#### Data shown
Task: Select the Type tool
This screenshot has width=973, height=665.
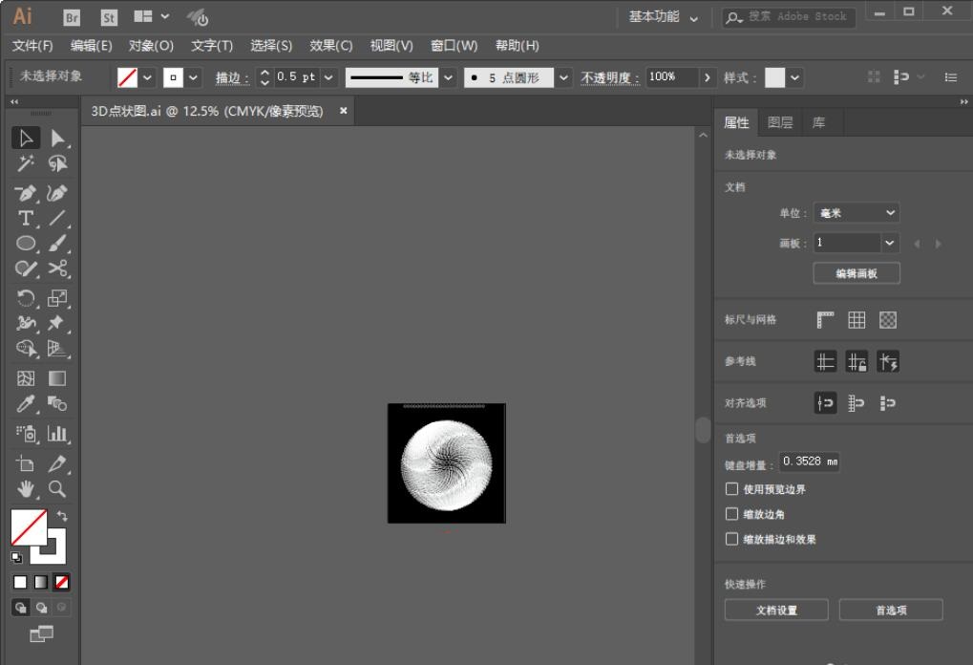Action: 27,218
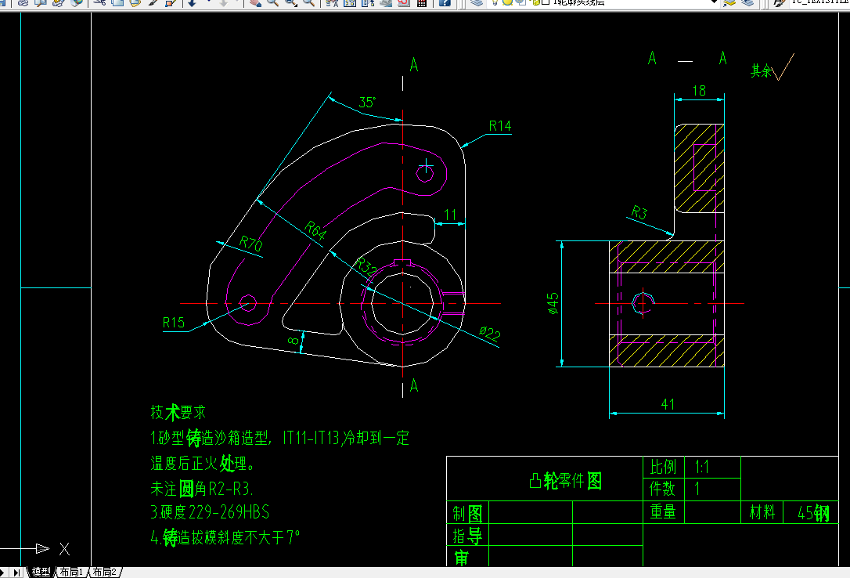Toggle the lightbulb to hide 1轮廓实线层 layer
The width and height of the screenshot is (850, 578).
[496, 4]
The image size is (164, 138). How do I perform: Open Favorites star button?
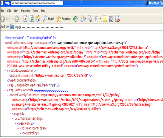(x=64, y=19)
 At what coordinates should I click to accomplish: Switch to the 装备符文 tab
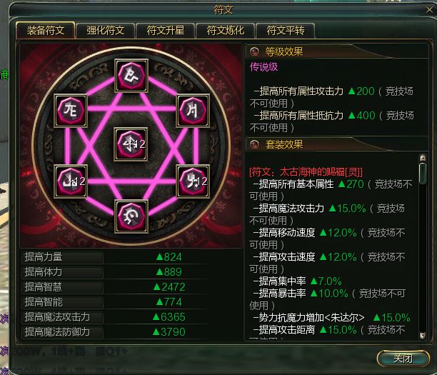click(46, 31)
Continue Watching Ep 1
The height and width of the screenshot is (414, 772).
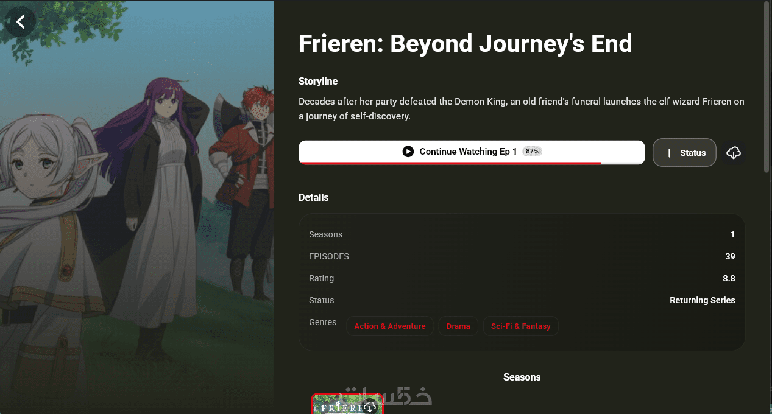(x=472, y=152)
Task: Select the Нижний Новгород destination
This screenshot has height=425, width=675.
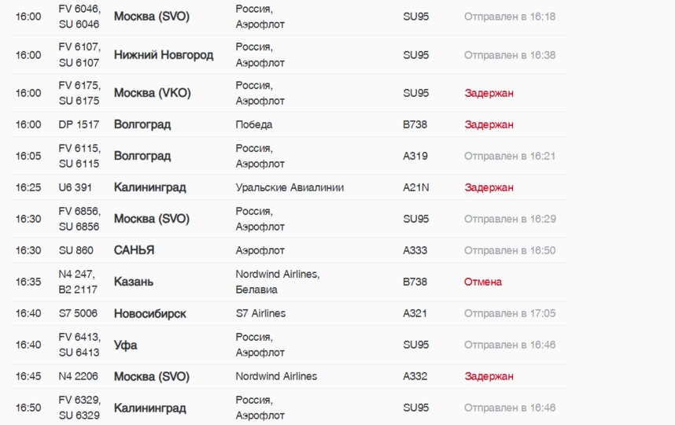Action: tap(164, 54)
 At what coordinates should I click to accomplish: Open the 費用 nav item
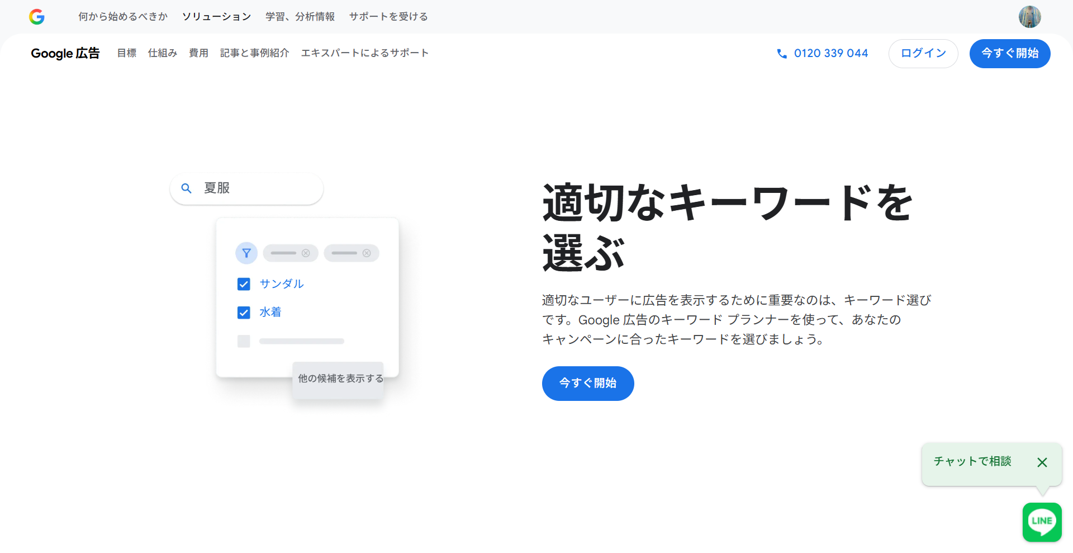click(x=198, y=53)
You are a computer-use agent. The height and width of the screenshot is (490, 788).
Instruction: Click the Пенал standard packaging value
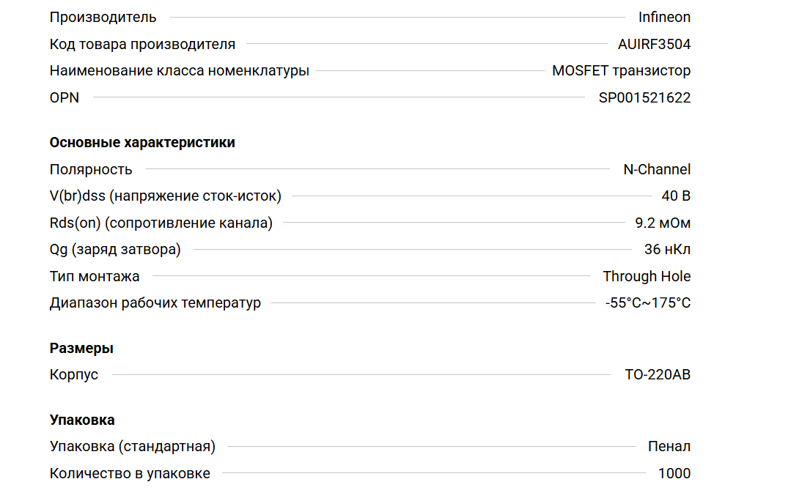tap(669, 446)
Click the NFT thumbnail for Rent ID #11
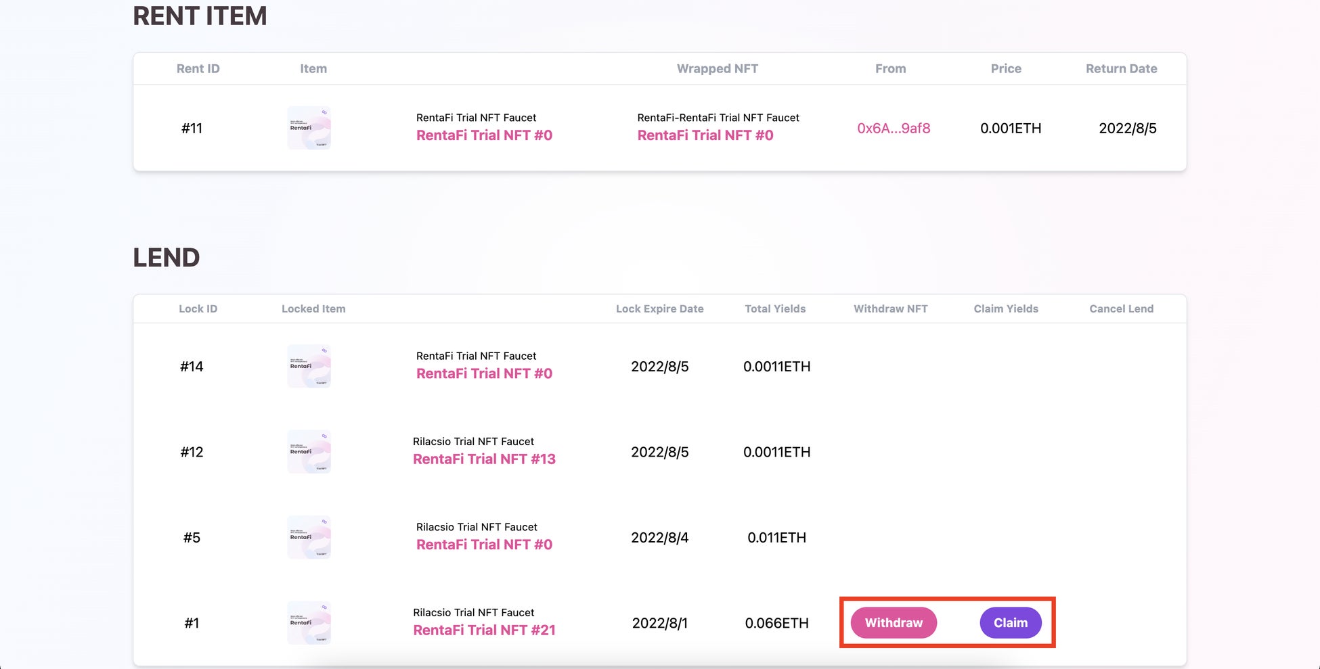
########
# [Work request]
Keep the pictures out of your copy, and repeat every entry above exactly.

# [Result of this task]
Task: Select the Type tool
This screenshot has width=973, height=665.
Action: 27,218
Toggle the lightbulb to hide 1轮廓实线层 layer
The width and height of the screenshot is (850, 578).
[496, 4]
The image size is (164, 138). How do I perform: Open Favorites star button?
(x=64, y=19)
 At what coordinates should I click to accomplish: Switch to the 装备符文 tab
click(46, 31)
Continue Watching Ep 1
The height and width of the screenshot is (414, 772).
(x=472, y=152)
Task: Select the Нижний Новгород destination
This screenshot has height=425, width=675.
Action: tap(164, 54)
 At what coordinates should I click to accomplish: Open the 費用 nav item
click(x=198, y=53)
You are a computer-use agent. The height and width of the screenshot is (490, 788).
Instruction: Click the Пенал standard packaging value
tap(669, 446)
Click the NFT thumbnail for Rent ID #11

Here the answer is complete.